The session files are created by the proxy-url step and used by the cproxy to reestablish the authentication, cookies, and other session stuff needed by the site before it can serve actual data. The file is simple line-based format, each line starts with a keyword, followed by one or more values. There can be comment lines, those start with a hash '#' and are ignored.

The keywords are listed below. See the proxy-url step documentation for further explanation of what these mean. It is also possible to configure the proxy-url step to add custom lines to the session file. These can contain almost anything. The cproxy will ignore lines it does not understand (with a warning in the log). This feature is intended to be used in situations where we need to use an older version of the engine or a builder, but can have a newer version of the cproxy, which may support some newly introduced features.
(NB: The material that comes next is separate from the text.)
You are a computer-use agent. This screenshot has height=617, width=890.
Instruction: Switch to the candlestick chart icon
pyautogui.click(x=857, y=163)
  • CfSession (d): Gives the session number. This is also implicit from the file name.
  • CfVersion (d): Version of the cf engine that produced the session file.
  • CfConnector (d): Name of the connector that created the session file.
  • CfStep (d) [ProxyUrl] [Version] Task The name and version of the step that created the session file, and in which task it happened.
  • Referer (X): The Referer-header to be added to the HTTP request. In normal cases, the users browser sends a Referer-header, which gets used. This setting is only used in exceptional cases, when the users browser did not send any. For example, if the user pastes a URL from a result into a browser.
  • BaseUrl (X): The URL of the results page that contained (some of) the links the user may click on. This is used for determining when to send basic HTTP Authentication headers.
  • Username (X)(i): User name to use in basic HTTP Authentication
  • Password (X)(i): Password to use in basic HTTP Authentication
  • Proxyip (X)(i): HTTP proxy IP to use in all requests.
  • CookieDomainExpansion (+): [domain] [expansions...] If the domain matches, set-cookie headers are expanded to also cover the domains in the expansions.
  • OmitCookie (+): [method] [domain] [cookiename...] List of cookies to omit from the HTTP requests
  • Custom-Replacement (+): List of regular expression replacements to
  • Basicauthwith (+): Controls the use of HTTP Basic Authentication.

Notes:

  • (d): The line is not really used, but is there for debugging purposes and future expansions.
  • (X): The line can be omitted by configuring the proxy-url step.
  • (i): The line will be omitted, if such argument was not passed to the connector
  • (+): This line can repeat, with different values as configured for the step. In most cases these are not needed at all!

If the connector is passed the 'nocproxy' parameter, it will skip the whole proxy-url step.